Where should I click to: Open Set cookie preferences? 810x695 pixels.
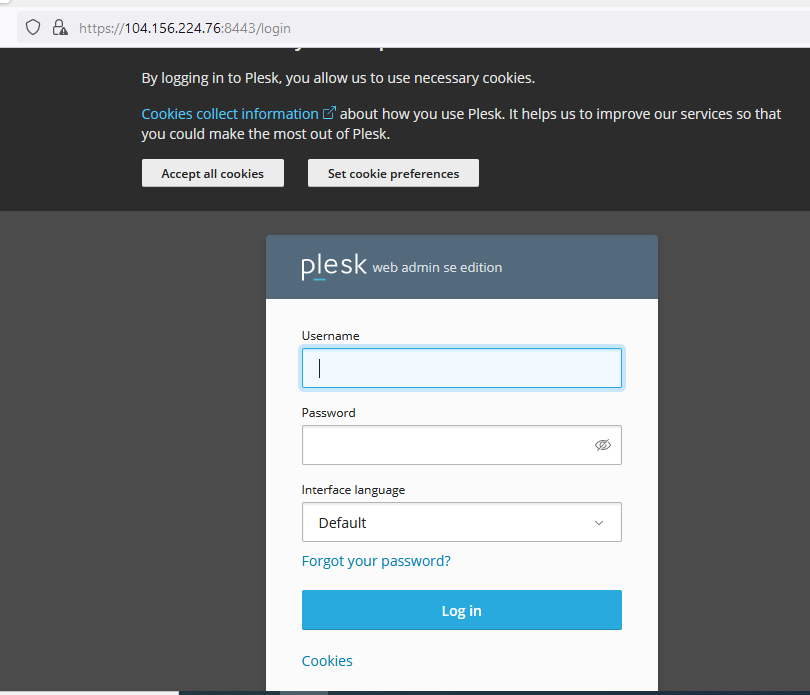coord(393,173)
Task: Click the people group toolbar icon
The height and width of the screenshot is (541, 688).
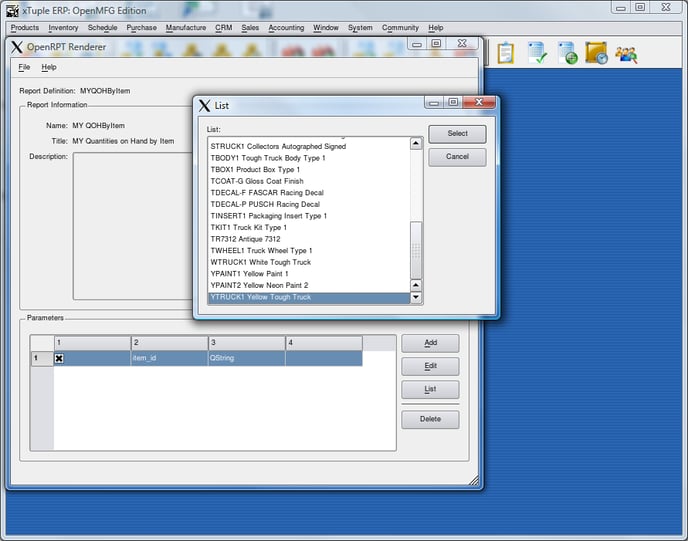Action: click(x=627, y=54)
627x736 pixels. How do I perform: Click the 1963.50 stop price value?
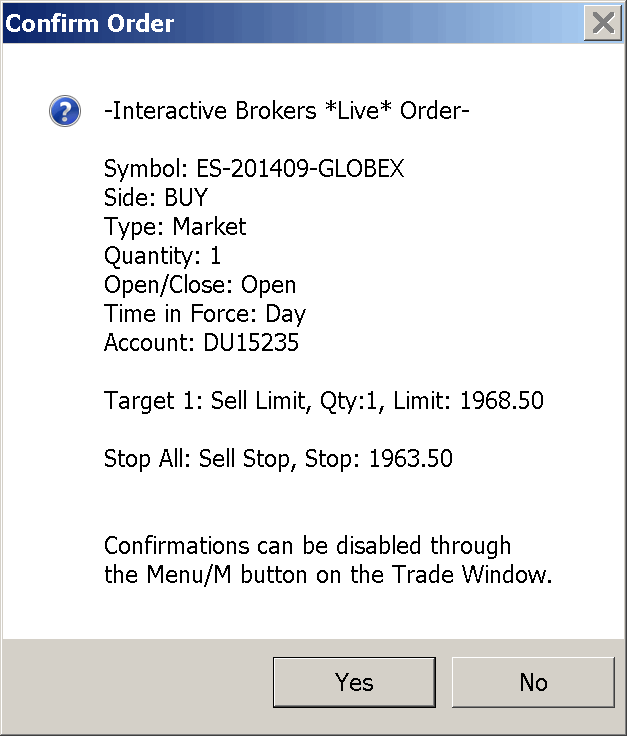(x=410, y=459)
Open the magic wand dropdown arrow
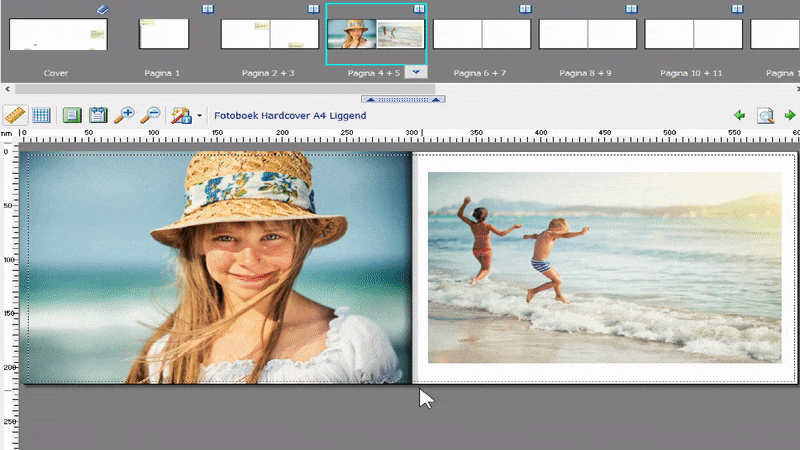The height and width of the screenshot is (450, 800). (x=199, y=116)
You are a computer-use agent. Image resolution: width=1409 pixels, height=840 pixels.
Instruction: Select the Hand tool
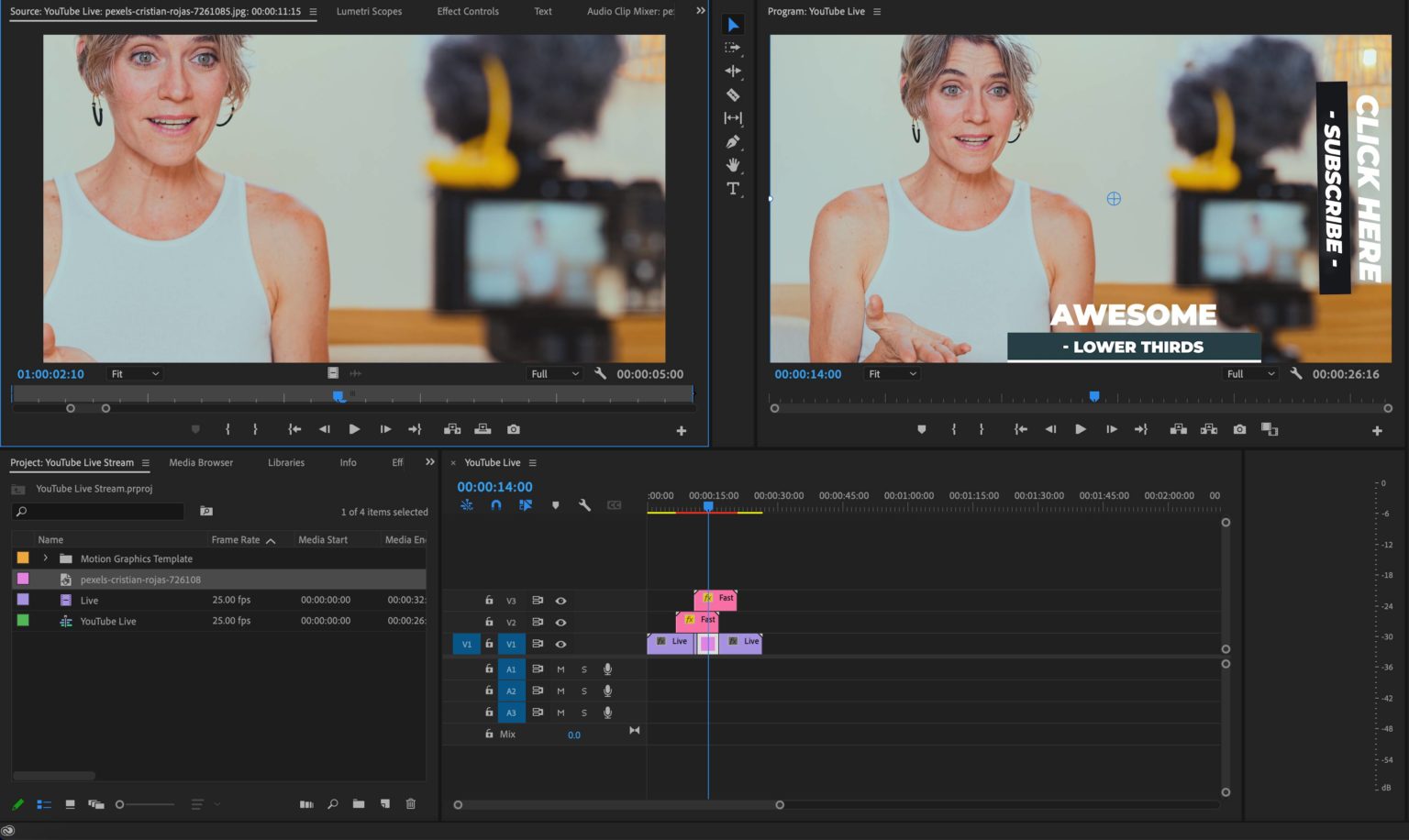pyautogui.click(x=733, y=165)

__REQUIRED WORK__
Give back the records above exactly. Pictures stay out.

__OUTPUT FOR THIS EXERCISE__
Where should I click to: Open Set cookie preferences? 810x695 pixels.
coord(393,173)
Task: Click the people group toolbar icon
The height and width of the screenshot is (541, 688).
Action: click(x=627, y=54)
627x736 pixels. How do I perform: Click the 1963.50 stop price value?
(x=410, y=459)
Open the magic wand dropdown arrow
The height and width of the screenshot is (450, 800). (x=199, y=116)
You are a computer-use agent. Image resolution: width=1409 pixels, height=840 pixels.
Instruction: Select the Hand tool
pyautogui.click(x=733, y=165)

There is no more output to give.